* **How to complete this task**:
Look below for the line that contains "Screen dimensions: 1080x608", then copy it and each following line exactly, through and including the line that contains "Click the 16".

======== Dataset records

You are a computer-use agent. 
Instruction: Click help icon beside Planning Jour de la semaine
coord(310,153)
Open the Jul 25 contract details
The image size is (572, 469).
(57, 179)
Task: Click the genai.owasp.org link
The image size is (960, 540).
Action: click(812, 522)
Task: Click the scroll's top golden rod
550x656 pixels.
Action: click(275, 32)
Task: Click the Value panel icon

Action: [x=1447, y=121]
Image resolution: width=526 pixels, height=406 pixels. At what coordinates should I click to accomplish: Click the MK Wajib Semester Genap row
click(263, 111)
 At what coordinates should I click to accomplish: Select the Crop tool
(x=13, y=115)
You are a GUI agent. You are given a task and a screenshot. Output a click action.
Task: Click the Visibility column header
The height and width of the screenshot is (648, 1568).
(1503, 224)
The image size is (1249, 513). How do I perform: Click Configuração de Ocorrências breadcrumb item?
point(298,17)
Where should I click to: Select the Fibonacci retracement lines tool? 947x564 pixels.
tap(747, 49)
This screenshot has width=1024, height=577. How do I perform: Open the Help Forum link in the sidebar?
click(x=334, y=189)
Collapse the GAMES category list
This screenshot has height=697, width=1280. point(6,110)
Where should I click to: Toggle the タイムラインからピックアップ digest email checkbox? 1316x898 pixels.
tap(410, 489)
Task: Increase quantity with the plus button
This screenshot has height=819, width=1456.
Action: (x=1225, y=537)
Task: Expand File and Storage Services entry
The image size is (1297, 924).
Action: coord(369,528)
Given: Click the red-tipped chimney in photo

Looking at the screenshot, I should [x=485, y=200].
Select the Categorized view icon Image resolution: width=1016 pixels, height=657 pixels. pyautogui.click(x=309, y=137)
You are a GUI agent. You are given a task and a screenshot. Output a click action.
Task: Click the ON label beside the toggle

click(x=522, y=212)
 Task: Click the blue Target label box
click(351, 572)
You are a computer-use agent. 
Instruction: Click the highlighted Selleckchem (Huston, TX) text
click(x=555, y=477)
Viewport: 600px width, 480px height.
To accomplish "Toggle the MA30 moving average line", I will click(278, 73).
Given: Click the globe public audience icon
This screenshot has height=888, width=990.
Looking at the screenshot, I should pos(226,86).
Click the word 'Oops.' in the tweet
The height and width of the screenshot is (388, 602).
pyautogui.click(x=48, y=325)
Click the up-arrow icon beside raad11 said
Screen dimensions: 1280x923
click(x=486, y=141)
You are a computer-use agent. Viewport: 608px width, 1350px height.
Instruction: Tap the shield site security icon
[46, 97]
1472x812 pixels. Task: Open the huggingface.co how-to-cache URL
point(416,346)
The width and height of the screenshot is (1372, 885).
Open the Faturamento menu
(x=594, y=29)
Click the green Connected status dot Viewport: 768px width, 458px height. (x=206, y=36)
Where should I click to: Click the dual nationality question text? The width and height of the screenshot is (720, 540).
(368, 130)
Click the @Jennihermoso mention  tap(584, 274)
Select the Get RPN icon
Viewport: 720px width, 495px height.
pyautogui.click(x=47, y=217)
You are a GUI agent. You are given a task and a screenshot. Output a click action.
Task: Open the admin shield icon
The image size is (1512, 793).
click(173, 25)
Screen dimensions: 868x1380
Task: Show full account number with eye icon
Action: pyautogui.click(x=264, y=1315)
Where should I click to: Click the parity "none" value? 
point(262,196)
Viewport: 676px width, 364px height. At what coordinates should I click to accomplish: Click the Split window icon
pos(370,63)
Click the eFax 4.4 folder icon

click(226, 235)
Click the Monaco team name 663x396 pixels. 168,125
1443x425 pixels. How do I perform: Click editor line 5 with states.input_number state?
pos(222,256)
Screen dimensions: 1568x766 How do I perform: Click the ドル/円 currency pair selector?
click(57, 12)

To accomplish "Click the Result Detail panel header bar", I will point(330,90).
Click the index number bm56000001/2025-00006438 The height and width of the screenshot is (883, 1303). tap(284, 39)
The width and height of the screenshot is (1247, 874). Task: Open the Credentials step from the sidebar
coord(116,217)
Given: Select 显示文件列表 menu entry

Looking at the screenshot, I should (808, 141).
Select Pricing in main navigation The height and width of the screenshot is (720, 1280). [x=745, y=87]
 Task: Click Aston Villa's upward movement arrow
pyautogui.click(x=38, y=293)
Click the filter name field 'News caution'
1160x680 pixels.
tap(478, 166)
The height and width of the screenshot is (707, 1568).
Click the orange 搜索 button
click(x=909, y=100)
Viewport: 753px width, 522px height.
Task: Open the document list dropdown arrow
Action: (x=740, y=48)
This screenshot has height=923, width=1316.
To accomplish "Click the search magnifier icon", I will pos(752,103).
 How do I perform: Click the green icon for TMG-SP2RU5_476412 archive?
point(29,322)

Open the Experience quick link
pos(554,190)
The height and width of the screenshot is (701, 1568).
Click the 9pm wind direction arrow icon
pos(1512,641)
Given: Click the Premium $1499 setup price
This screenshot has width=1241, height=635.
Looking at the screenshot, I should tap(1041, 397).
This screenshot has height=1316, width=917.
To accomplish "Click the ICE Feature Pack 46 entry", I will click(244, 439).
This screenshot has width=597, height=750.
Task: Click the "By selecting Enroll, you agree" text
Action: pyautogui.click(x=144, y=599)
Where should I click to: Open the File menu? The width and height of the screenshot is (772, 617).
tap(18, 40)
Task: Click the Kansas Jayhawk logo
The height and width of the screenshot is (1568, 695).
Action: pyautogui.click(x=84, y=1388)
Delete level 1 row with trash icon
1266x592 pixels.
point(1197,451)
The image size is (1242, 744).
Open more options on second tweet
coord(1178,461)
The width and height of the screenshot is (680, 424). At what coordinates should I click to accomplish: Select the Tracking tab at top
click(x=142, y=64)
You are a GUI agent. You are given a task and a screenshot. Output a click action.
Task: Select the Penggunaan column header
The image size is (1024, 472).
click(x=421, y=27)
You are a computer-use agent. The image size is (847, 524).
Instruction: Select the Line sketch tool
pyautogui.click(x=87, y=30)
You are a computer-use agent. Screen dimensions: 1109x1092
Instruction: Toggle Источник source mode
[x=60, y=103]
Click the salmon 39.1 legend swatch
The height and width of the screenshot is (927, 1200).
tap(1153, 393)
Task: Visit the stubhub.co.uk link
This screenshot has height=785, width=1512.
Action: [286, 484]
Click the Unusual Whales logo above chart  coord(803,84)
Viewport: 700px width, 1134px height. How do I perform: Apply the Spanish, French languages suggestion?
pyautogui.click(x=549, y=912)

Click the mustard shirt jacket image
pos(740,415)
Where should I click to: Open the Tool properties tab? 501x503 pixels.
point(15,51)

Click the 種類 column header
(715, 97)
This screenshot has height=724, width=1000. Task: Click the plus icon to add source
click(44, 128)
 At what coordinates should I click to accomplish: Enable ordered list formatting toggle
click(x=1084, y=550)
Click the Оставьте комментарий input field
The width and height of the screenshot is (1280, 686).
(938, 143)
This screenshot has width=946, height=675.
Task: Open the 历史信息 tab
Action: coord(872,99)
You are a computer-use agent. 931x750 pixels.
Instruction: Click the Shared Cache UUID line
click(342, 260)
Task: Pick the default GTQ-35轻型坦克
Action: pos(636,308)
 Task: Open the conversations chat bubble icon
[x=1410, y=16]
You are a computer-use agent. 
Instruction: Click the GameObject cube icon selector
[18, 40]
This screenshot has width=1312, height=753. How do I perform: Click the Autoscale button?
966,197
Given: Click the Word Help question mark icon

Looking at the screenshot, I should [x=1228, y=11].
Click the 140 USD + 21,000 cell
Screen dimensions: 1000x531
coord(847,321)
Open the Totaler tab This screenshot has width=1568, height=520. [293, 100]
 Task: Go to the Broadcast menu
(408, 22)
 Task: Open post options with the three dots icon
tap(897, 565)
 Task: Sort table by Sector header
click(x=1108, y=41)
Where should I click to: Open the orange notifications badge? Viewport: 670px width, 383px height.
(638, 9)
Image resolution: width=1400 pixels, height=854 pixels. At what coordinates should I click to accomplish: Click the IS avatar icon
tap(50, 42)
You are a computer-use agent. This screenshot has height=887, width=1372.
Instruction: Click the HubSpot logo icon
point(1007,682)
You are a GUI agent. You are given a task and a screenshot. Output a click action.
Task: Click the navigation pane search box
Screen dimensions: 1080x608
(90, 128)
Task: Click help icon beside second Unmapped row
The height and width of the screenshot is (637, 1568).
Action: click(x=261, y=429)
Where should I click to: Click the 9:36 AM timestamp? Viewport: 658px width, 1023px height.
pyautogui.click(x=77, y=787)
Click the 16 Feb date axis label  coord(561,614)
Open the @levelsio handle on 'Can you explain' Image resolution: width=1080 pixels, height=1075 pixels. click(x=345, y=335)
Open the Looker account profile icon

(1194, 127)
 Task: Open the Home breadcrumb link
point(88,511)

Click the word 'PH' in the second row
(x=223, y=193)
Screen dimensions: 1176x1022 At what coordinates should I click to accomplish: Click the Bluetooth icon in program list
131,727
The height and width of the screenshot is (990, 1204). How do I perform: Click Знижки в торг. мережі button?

================

* **Answer to the problem**:
Screen dimensions: 1080x608
(90, 128)
Task: Click help icon beside second Unmapped row
The height and width of the screenshot is (637, 1568).
Action: click(x=261, y=429)
Where should I click to: Click the 9:36 AM timestamp? Viewport: 658px width, 1023px height.
pyautogui.click(x=77, y=787)
Click the 16 Feb date axis label  coord(561,614)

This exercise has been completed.